The problem:
Reproduce the rows below with every "Locate an element" renamed to "Find an element", keeping all other text the same.

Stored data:
__________________________________________________

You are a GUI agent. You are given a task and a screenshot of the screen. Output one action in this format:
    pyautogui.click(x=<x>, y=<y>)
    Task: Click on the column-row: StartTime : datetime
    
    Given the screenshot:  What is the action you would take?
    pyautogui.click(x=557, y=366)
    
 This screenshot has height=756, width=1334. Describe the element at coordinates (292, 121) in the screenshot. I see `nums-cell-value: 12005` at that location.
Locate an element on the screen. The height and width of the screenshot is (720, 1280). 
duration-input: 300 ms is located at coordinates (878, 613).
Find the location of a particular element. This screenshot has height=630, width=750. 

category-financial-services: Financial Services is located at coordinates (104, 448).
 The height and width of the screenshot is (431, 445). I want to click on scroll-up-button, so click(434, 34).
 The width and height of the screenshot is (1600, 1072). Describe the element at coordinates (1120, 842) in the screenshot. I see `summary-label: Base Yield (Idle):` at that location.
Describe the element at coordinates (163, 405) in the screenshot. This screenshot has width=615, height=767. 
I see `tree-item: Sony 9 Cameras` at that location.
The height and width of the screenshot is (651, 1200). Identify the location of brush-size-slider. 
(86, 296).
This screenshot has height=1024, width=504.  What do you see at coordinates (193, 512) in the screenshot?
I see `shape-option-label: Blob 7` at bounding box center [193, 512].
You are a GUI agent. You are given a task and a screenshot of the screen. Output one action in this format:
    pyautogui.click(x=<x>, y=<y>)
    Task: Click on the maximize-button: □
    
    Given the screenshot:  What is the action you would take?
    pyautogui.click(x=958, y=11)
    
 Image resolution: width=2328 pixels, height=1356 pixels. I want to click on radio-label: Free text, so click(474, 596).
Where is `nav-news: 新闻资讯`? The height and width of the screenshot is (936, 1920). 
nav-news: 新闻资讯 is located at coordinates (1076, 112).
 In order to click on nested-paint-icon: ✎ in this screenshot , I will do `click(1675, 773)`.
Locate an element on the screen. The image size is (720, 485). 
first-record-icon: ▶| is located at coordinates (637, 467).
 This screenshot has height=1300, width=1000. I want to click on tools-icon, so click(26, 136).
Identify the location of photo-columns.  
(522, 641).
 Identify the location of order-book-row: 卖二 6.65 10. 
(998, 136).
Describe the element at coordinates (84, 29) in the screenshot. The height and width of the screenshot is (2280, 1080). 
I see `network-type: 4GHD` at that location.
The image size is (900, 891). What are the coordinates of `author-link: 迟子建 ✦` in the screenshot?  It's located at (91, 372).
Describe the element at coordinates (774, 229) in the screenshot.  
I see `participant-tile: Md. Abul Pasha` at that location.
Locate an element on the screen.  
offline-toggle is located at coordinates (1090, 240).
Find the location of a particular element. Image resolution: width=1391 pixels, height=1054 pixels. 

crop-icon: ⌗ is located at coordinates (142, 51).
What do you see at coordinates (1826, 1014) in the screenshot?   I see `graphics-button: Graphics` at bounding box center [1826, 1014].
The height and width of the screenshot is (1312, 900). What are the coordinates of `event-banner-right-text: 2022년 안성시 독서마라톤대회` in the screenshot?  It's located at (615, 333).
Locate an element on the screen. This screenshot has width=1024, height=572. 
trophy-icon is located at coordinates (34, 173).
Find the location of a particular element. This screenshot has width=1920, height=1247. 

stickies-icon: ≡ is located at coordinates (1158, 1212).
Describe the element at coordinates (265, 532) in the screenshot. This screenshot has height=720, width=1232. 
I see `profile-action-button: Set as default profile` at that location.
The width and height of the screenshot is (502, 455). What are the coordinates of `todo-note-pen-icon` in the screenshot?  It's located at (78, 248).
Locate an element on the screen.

__________________________________________________

Task result:
You are a GUI agent. You are given a task and a screenshot of the screen. Output one action in this format:
    pyautogui.click(x=<x>, y=<y>)
    Task: Click on the column-row: StartTime : datetime
    
    Given the screenshot:  What is the action you would take?
    pyautogui.click(x=557, y=366)
    
 This screenshot has height=756, width=1334. Describe the element at coordinates (292, 121) in the screenshot. I see `nums-cell-value: 12005` at that location.
Find an element on the screen. The height and width of the screenshot is (720, 1280). 
duration-input: 300 ms is located at coordinates (878, 613).
Find the location of a particular element. This screenshot has height=630, width=750. 

category-financial-services: Financial Services is located at coordinates (104, 448).
 The height and width of the screenshot is (431, 445). I want to click on scroll-up-button, so click(434, 34).
 The width and height of the screenshot is (1600, 1072). Describe the element at coordinates (1120, 842) in the screenshot. I see `summary-label: Base Yield (Idle):` at that location.
Describe the element at coordinates (163, 405) in the screenshot. This screenshot has width=615, height=767. 
I see `tree-item: Sony 9 Cameras` at that location.
The height and width of the screenshot is (651, 1200). Identify the location of brush-size-slider. 
(86, 296).
This screenshot has height=1024, width=504.  What do you see at coordinates (193, 512) in the screenshot?
I see `shape-option-label: Blob 7` at bounding box center [193, 512].
You are a GUI agent. You are given a task and a screenshot of the screen. Output one action in this format:
    pyautogui.click(x=<x>, y=<y>)
    Task: Click on the maximize-button: □
    
    Given the screenshot:  What is the action you would take?
    pyautogui.click(x=958, y=11)
    
 Image resolution: width=2328 pixels, height=1356 pixels. I want to click on radio-label: Free text, so click(474, 596).
Where is `nav-news: 新闻资讯`? The height and width of the screenshot is (936, 1920). 
nav-news: 新闻资讯 is located at coordinates (1076, 112).
 In order to click on nested-paint-icon: ✎ in this screenshot , I will do `click(1675, 773)`.
Find an element on the screen. The image size is (720, 485). 
first-record-icon: ▶| is located at coordinates (637, 467).
 This screenshot has height=1300, width=1000. I want to click on tools-icon, so click(26, 136).
Identify the location of photo-columns.  
(522, 641).
 Identify the location of order-book-row: 卖二 6.65 10. 
(998, 136).
Describe the element at coordinates (84, 29) in the screenshot. The height and width of the screenshot is (2280, 1080). 
I see `network-type: 4GHD` at that location.
The image size is (900, 891). What are the coordinates of `author-link: 迟子建 ✦` in the screenshot?  It's located at (91, 372).
Describe the element at coordinates (774, 229) in the screenshot.  
I see `participant-tile: Md. Abul Pasha` at that location.
Find an element on the screen.  
offline-toggle is located at coordinates (1090, 240).
Find the location of a particular element. Image resolution: width=1391 pixels, height=1054 pixels. 

crop-icon: ⌗ is located at coordinates (142, 51).
What do you see at coordinates (1826, 1014) in the screenshot?   I see `graphics-button: Graphics` at bounding box center [1826, 1014].
The height and width of the screenshot is (1312, 900). What are the coordinates of `event-banner-right-text: 2022년 안성시 독서마라톤대회` in the screenshot?  It's located at (615, 333).
Find an element on the screen. This screenshot has width=1024, height=572. 
trophy-icon is located at coordinates (34, 173).
Find the location of a particular element. This screenshot has width=1920, height=1247. 

stickies-icon: ≡ is located at coordinates (1158, 1212).
Describe the element at coordinates (265, 532) in the screenshot. This screenshot has height=720, width=1232. 
I see `profile-action-button: Set as default profile` at that location.
The width and height of the screenshot is (502, 455). What are the coordinates of `todo-note-pen-icon` in the screenshot?  It's located at (78, 248).
Find an element on the screen.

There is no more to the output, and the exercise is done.